If you have no one, you are forced to endure the constant questions from peers and coworkers as to your plans for the day. Must establish some formal statement for the pure sake of basic PR upkeep. This explanation must be brief, revealing little of personal life but demonstrating confidence. Looks of pity will follow no matter the phrasing of your response. Society will continue to pressure you throughout your day via advertisement, convincing you of your loneliness and apparent need for companionship. Slight to extreme depression can be the only outcome.

If you have just broken up. Now you must be reminded of your failed relationship. As if you needed a Fucking reminder. Except that now you must hold it together through all the questions of the day from colleagues only to tromp home, collapse in an empty abode, turn on the television and be confronted by further abuse from advertising agencies.



Christmas, Halloween, Thanksgiving, 4th of July, all other Holidays are to be looked forward to and enjoyed as a demonstration of love for mischievious fun, for humanity, for family, for country, and for good will.

Valentines Day is negative and alone, celebrating greed, envy and jealousy. Demonstrating the distance between human lives. This is a day of societal war. This is V-DAY.

Sunday, December 17, 2006

The Morning After

Now for what I spent all my time studying in college… My golden tips, should you choose to use them, just remember the important thing is to develop your own style, I can give you the moves, but you have to add in your own real personality to get the mix just right…

Morning after is important. It’s your chance to prove you’re better than the current boy. First off, when you wake up and have to piss, remember to brush your teeth. When you get back to bed, ask her what she wants for breakfast, then make it. Also why it’s important to have all types of breakfast foods available in the house, orange juice, milk, cold cereal, instant oatmeal, eggs, toast and pancakes.

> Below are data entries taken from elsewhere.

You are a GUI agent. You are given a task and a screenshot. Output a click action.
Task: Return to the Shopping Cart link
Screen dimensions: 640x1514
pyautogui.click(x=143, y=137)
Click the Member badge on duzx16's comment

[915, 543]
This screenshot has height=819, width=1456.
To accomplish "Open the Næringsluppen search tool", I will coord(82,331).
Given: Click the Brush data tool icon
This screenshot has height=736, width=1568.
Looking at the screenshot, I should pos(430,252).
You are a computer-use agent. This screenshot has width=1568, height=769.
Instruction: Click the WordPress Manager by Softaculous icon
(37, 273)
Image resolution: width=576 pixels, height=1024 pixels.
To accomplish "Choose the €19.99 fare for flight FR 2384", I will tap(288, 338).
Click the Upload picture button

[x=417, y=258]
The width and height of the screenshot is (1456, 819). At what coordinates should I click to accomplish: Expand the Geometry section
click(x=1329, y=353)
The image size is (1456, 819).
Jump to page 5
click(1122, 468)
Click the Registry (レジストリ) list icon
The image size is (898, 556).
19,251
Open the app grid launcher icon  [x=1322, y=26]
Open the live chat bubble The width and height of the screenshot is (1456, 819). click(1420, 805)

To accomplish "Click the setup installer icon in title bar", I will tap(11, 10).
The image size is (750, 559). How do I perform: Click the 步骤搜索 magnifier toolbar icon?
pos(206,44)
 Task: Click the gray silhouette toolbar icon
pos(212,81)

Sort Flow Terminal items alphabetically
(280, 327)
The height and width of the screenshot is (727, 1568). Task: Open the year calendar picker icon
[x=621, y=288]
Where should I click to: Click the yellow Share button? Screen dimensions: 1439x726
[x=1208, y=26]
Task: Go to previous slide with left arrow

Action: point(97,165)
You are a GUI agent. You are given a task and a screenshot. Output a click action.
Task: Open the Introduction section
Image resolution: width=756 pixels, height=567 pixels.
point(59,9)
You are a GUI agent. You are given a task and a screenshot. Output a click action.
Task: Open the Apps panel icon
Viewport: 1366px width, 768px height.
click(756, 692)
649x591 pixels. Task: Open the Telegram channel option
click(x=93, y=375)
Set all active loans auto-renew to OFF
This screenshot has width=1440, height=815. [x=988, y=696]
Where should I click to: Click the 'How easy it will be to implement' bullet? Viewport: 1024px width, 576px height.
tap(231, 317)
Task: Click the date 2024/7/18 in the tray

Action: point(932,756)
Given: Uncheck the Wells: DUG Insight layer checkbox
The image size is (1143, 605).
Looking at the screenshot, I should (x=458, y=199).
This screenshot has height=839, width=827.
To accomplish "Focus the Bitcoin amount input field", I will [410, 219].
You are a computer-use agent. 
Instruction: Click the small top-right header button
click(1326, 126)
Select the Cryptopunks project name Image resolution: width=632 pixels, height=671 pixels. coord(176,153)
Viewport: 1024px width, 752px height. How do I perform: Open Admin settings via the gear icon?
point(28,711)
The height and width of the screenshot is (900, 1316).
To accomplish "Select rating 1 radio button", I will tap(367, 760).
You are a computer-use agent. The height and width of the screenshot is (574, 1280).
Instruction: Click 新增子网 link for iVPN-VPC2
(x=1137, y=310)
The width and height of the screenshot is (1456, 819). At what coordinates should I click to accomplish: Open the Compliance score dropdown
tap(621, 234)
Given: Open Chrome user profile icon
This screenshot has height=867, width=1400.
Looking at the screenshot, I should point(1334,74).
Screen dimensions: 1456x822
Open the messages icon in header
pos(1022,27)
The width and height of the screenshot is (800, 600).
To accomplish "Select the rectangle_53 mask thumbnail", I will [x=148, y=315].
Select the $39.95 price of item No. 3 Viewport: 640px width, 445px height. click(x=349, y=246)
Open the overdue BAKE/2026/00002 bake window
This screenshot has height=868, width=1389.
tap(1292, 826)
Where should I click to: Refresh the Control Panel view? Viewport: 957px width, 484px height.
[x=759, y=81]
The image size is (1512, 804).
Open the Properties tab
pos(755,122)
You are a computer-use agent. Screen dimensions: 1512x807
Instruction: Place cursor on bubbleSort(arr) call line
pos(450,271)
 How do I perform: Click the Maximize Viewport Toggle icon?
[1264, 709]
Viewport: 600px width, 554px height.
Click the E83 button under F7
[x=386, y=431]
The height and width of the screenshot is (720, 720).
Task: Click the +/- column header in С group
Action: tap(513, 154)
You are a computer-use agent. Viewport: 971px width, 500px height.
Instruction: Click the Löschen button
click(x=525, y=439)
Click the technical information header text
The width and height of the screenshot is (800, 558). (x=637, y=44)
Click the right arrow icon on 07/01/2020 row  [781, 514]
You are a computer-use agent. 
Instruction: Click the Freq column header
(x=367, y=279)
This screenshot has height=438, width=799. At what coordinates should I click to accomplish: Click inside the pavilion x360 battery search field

Offer her all of those to choose from and she’ll be impressed, you’ve just shown her that you’re a great provider (what every woman looks for).

Joke around during breakfast, it’s your chance to get to know her better and decide if she’s worth more than the one night stand. Joke around, fool around, play with her and relax because you already scored and have nothing to lose, but trust me she’s more nervous than ever, women usually just hide it well. Who knew the one emotion they don’t leave on their sleeve. Also keep up physical contact, gentle brushes with the palm of your hand on the small of her back to lead her around the corner into the kitchen or touch her shoulder when she laughs. She’s probably nervous and worried about what happened, do everything you can to let her know it’s alright, this includes comforting gentle physical contact. Compliments are also a plus, runny makeup, hair everywhere she’s probably thinking a mile a minute about her appearance. Tell her she looks amazing in the morning.

Depending on the feeling if you’ve calmed her down enough, ask her if she wants to take a shower with you. You can also take the shower before breakfast and then ask her what she wants for breakfast in the shower. Shower is a great way to continue physical contact. Wash her and take your time with it. Appreciate her body, remember she’s nervous, so soothe her.

When you’ve got her clean and fed, she’ll feel better, then you can drive her home. Tell her you had a great night, kiss her and tell her you’ll call her. Follow up is essential for her. She needs confirmation that you still care, it’s another date established or a time for a phone call.